Functional Models for $Γ_{E(3; 3; 1, 1, 1)}$-contraction, $Γ_{E(3; 2; 1, 2)}$-contraction and Tetrablock contraction
Dinesh Kumar Keshari, Suryanarayan Nayak, Avijit Pal, Bhaskar Paul
TL;DR
This work develops a comprehensive operator-theoretic framework for $\Gamma_{E(3;3;1,1,1)}$- and $\Gamma_{E(3;2;1,2)}$-contractions, alongside tetrablock contractions, by defining fundamental operators, establishing fundamental equations, and constructing explicit Nagy–Foias-type functional representations on defect spaces. It proves complete unitary invariants for the pure cases via coincidence of the characteristic function and unitary equivalence of the fundamental operators, and extends the analysis to abstract dilation-type models for special c.n.u. classes under precise commutativity constraints.
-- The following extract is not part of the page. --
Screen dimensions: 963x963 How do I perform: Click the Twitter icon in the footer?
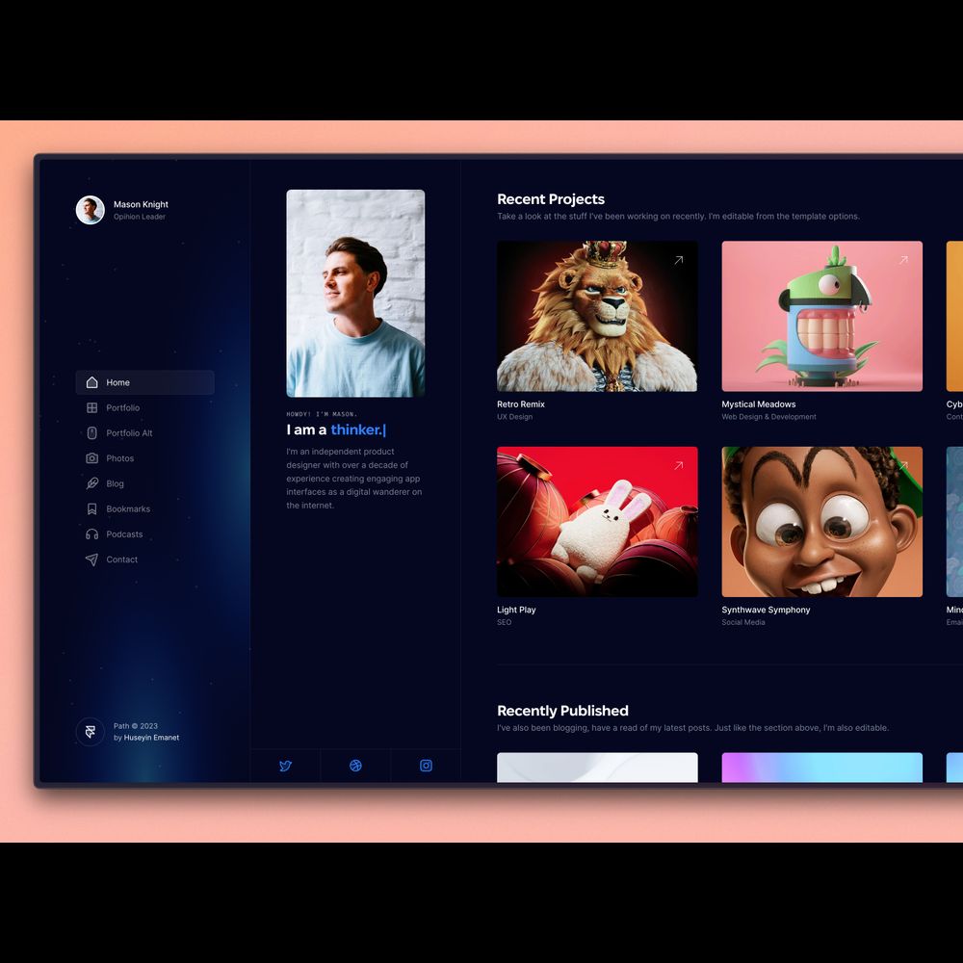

The results provide concrete model- and invariant-based tools for multivariable operator theory in these domains, with counterexamples highlighting the necessity of the imposed hypotheses. Together, these findings advance the understanding of spectral-set theory, operator tuple decompositions, and canonical representations in the tetrablock and related quotients.
Abstract
We obtain various characterizations of the fundamental operators of $Γ_{E(3; 3; 1, 1, 1)}$-contraction and $Γ_{E(3; 2; 1, 2)}$-contraction. We also demonstrate some important relations between the fundamental operators of a $Γ_{E(3; 3; 1, 1, 1)}$-contraction and a $Γ_{E(3; 2; 1, 2)}$-contraction. We describe functional models for \textit{pure $Γ_{E(3; 3; 1, 1, 1)}$-contraction} and \textit{pure $Γ_{E(3; 2; 1, 2)}$-contraction}. We give a complete set of unitary invariants for a pure $Γ_{E(3; 3; 1, 1, 1)}$-contraction and a pure $Γ_{E(3; 2; 1, 2)}$-contraction. We demonstrate the functional models for a certain class of completely non-unitary $Γ_{E(3; 3; 1, 1, 1)}$-contraction $\textbf{T} = (T_1, \dots, T_7)$ and completely non-unitary $Γ_{E(3; 2; 1, 2)}$-contraction $\textbf{S} = (S_1, S_2, S_3, \tilde{S}_1, \tilde{S}_2)$ which satisfy the following conditions: \begin{equation}\label{Condition 1} \begin{aligned} &T^*_iT_7 = T_7T^*_i \,\, \text{for} \,\, 1 \leqslant i \leqslant 6 \end{aligned} \end{equation} and \begin{equation}\label{Condition 2} \begin{aligned} &S^*_iS_3 = S_3S^*_i, \tilde{S}^*_jS_3 = S_3\tilde{S}^*_j \,\, \text{for} \,\, 1 \leqslant i, j \leqslant 2, \end{aligned} \end{equation} respectively. We also describe a functional model for a completely non-unitary tetrablock contraction $\textbf{T} = (A_1,A_2,P)$ that satisfies \begin{equation}\label{Condition 3} \begin{aligned} A^*_iP = PA^*_i \,\, \text{for $1 \leqslant i \leqslant 2$}. \end{aligned} \end{equation} By exhibiting counter examples, we show that such abstract model of tetrablock contraction, $Γ_{E(3; 3; 1, 1, 1)}$-contraction and $Γ_{E(3; 2; 1, 2)}$-contraction may not exist if we drop the hypothesis of the above equations, respectively..